(Work order): Which lines should be repeated? Exactly the one containing "908x449 pixels." and every line after it through the end of the entries below.
++++ Exercise material ++++
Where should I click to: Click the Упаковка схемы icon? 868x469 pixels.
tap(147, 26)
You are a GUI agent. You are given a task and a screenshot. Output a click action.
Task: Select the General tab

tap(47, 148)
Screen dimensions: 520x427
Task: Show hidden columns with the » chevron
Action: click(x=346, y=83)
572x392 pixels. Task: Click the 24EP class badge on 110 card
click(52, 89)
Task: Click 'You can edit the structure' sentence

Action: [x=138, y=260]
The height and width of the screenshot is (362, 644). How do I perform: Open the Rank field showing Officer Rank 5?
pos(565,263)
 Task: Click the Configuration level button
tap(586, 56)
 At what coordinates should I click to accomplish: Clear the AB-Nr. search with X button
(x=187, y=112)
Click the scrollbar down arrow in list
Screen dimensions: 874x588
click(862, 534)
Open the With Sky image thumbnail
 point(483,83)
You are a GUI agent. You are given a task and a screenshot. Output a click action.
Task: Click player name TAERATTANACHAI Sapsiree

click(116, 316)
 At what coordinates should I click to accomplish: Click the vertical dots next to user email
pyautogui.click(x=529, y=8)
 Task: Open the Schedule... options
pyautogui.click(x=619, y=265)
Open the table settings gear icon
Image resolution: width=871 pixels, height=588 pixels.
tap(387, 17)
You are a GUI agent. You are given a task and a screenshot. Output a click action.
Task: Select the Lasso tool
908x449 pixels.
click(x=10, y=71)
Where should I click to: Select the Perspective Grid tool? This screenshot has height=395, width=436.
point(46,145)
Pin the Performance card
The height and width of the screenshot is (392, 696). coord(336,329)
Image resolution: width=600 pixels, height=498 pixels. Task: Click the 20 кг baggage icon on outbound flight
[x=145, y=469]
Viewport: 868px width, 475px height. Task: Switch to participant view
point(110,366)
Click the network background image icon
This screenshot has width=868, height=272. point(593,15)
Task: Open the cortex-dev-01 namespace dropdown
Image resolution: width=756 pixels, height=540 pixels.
++++
(Expected answer):
908x449 pixels.
click(x=10, y=71)
Where should I click to: Select the Perspective Grid tool? This screenshot has height=395, width=436.
point(46,145)
Pin the Performance card
The height and width of the screenshot is (392, 696). coord(336,329)
Image resolution: width=600 pixels, height=498 pixels. Task: Click the 20 кг baggage icon on outbound flight
[x=145, y=469]
Viewport: 868px width, 475px height. Task: Switch to participant view
point(110,366)
Click the network background image icon
This screenshot has width=868, height=272. point(593,15)
Task: Open the cortex-dev-01 namespace dropdown
Image resolution: width=756 pixels, height=540 pixels.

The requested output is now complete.